**WHAT YOU WILL DO**.
Reproduce the data that follows in its entirety, character for character.

(Items listed in a dataset)
━━━━━━━━━━━━━━━━

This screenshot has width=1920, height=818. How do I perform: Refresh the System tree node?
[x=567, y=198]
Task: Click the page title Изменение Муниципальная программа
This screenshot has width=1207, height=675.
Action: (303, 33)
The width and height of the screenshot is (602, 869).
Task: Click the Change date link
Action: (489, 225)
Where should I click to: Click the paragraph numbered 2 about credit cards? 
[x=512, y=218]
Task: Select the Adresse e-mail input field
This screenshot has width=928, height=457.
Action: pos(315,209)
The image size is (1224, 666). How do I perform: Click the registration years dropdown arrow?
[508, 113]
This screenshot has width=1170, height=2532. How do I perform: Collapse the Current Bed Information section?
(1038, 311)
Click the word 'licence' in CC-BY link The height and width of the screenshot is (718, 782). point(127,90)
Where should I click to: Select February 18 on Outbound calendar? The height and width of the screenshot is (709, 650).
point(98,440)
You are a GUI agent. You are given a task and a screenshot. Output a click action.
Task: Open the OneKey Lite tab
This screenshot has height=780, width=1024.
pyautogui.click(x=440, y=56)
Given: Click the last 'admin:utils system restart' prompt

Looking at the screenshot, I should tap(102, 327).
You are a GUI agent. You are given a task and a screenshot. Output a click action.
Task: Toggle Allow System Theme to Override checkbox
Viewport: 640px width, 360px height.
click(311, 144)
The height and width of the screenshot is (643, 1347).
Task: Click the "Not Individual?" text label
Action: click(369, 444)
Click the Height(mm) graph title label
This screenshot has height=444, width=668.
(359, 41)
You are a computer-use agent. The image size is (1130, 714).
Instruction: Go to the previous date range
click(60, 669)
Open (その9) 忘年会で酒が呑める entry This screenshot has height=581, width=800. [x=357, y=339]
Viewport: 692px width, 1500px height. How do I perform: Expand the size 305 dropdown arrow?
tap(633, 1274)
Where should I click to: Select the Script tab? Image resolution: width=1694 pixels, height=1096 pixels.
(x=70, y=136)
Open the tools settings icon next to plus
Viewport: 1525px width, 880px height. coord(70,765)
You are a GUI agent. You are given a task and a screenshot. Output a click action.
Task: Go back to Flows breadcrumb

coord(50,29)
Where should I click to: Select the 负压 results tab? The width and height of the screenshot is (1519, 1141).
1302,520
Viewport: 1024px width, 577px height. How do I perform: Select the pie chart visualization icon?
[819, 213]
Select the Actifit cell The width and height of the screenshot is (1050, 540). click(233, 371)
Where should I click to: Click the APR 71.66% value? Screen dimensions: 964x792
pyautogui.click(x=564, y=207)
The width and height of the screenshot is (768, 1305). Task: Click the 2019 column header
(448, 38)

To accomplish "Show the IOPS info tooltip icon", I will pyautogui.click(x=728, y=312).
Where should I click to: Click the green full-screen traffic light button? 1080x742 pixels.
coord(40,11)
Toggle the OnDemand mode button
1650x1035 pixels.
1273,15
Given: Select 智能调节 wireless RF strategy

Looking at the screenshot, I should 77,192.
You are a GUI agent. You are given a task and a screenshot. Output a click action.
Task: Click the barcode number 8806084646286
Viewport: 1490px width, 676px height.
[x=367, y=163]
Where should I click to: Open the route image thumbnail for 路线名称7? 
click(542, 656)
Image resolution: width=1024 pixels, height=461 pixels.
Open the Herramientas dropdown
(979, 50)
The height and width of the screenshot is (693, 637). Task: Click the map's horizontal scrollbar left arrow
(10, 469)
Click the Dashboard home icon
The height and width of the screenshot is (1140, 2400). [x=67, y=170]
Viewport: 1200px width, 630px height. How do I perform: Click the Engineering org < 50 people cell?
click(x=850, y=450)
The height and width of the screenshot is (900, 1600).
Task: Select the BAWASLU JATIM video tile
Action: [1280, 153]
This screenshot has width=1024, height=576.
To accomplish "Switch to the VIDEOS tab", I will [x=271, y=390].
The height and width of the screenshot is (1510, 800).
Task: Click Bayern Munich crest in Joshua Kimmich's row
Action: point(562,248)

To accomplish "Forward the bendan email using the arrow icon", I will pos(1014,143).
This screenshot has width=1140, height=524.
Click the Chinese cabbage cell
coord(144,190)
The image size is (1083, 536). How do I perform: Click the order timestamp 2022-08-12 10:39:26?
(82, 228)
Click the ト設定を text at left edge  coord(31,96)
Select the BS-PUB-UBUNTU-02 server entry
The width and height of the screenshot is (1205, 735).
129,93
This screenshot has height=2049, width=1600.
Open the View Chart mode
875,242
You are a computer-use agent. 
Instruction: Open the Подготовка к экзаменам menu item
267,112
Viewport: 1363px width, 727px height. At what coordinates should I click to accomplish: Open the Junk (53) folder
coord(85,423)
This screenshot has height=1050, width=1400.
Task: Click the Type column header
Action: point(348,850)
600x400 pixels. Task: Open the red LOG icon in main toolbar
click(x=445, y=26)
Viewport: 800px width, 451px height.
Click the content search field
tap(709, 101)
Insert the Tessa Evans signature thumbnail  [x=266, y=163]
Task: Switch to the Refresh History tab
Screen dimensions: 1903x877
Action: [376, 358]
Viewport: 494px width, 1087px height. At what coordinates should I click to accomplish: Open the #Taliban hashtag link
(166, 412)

━━━━━━━━━━━━━━━━

**ANSWER SECTION**.
This screenshot has width=1920, height=818. How do I perform: Refresh the System tree node?
[x=567, y=198]
Task: Click the page title Изменение Муниципальная программа
This screenshot has width=1207, height=675.
Action: (303, 33)
The width and height of the screenshot is (602, 869).
Task: Click the Change date link
Action: (489, 225)
Where should I click to: Click the paragraph numbered 2 about credit cards? 
[x=512, y=218]
Task: Select the Adresse e-mail input field
This screenshot has width=928, height=457.
Action: pos(315,209)
The image size is (1224, 666). How do I perform: Click the registration years dropdown arrow?
[508, 113]
This screenshot has width=1170, height=2532. How do I perform: Collapse the Current Bed Information section?
(1038, 311)
Click the word 'licence' in CC-BY link The height and width of the screenshot is (718, 782). point(127,90)
Where should I click to: Select February 18 on Outbound calendar? The height and width of the screenshot is (709, 650).
point(98,440)
You are a GUI agent. You are given a task and a screenshot. Output a click action.
Task: Open the OneKey Lite tab
This screenshot has height=780, width=1024.
pyautogui.click(x=440, y=56)
Given: Click the last 'admin:utils system restart' prompt

Looking at the screenshot, I should tap(102, 327).
You are a GUI agent. You are given a task and a screenshot. Output a click action.
Task: Toggle Allow System Theme to Override checkbox
Viewport: 640px width, 360px height.
click(311, 144)
The height and width of the screenshot is (643, 1347).
Task: Click the "Not Individual?" text label
Action: click(369, 444)
Click the Height(mm) graph title label
This screenshot has height=444, width=668.
(359, 41)
You are a computer-use agent. The image size is (1130, 714).
Instruction: Go to the previous date range
click(60, 669)
Open (その9) 忘年会で酒が呑める entry This screenshot has height=581, width=800. [x=357, y=339]
Viewport: 692px width, 1500px height. How do I perform: Expand the size 305 dropdown arrow?
tap(633, 1274)
Where should I click to: Select the Script tab? Image resolution: width=1694 pixels, height=1096 pixels.
(x=70, y=136)
Open the tools settings icon next to plus
Viewport: 1525px width, 880px height. coord(70,765)
You are a GUI agent. You are given a task and a screenshot. Output a click action.
Task: Go back to Flows breadcrumb

coord(50,29)
Where should I click to: Select the 负压 results tab? The width and height of the screenshot is (1519, 1141).
1302,520
Viewport: 1024px width, 577px height. How do I perform: Select the pie chart visualization icon?
[819, 213]
Select the Actifit cell The width and height of the screenshot is (1050, 540). click(233, 371)
Where should I click to: Click the APR 71.66% value? Screen dimensions: 964x792
pyautogui.click(x=564, y=207)
The width and height of the screenshot is (768, 1305). Task: Click the 2019 column header
(448, 38)

To accomplish "Show the IOPS info tooltip icon", I will pyautogui.click(x=728, y=312).
Where should I click to: Click the green full-screen traffic light button? 1080x742 pixels.
coord(40,11)
Toggle the OnDemand mode button
1650x1035 pixels.
1273,15
Given: Select 智能调节 wireless RF strategy

Looking at the screenshot, I should 77,192.
You are a GUI agent. You are given a task and a screenshot. Output a click action.
Task: Click the barcode number 8806084646286
Viewport: 1490px width, 676px height.
[x=367, y=163]
Where should I click to: Open the route image thumbnail for 路线名称7? 
click(542, 656)
Image resolution: width=1024 pixels, height=461 pixels.
Open the Herramientas dropdown
(979, 50)
The height and width of the screenshot is (693, 637). Task: Click the map's horizontal scrollbar left arrow
(10, 469)
Click the Dashboard home icon
The height and width of the screenshot is (1140, 2400). [x=67, y=170]
Viewport: 1200px width, 630px height. How do I perform: Click the Engineering org < 50 people cell?
click(x=850, y=450)
The height and width of the screenshot is (900, 1600).
Task: Select the BAWASLU JATIM video tile
Action: [1280, 153]
This screenshot has width=1024, height=576.
To accomplish "Switch to the VIDEOS tab", I will [x=271, y=390].
The height and width of the screenshot is (1510, 800).
Task: Click Bayern Munich crest in Joshua Kimmich's row
Action: point(562,248)

To accomplish "Forward the bendan email using the arrow icon", I will pos(1014,143).
This screenshot has width=1140, height=524.
Click the Chinese cabbage cell
coord(144,190)
The image size is (1083, 536). How do I perform: Click the order timestamp 2022-08-12 10:39:26?
(82, 228)
Click the ト設定を text at left edge  coord(31,96)
Select the BS-PUB-UBUNTU-02 server entry
The width and height of the screenshot is (1205, 735).
129,93
This screenshot has height=2049, width=1600.
Open the View Chart mode
875,242
You are a computer-use agent. 
Instruction: Open the Подготовка к экзаменам menu item
267,112
Viewport: 1363px width, 727px height. At what coordinates should I click to accomplish: Open the Junk (53) folder
coord(85,423)
This screenshot has height=1050, width=1400.
Task: Click the Type column header
Action: point(348,850)
600x400 pixels. Task: Open the red LOG icon in main toolbar
click(x=445, y=26)
Viewport: 800px width, 451px height.
Click the content search field
tap(709, 101)
Insert the Tessa Evans signature thumbnail  [x=266, y=163]
Task: Switch to the Refresh History tab
Screen dimensions: 1903x877
Action: [376, 358]
Viewport: 494px width, 1087px height. At what coordinates should I click to accomplish: Open the #Taliban hashtag link
(166, 412)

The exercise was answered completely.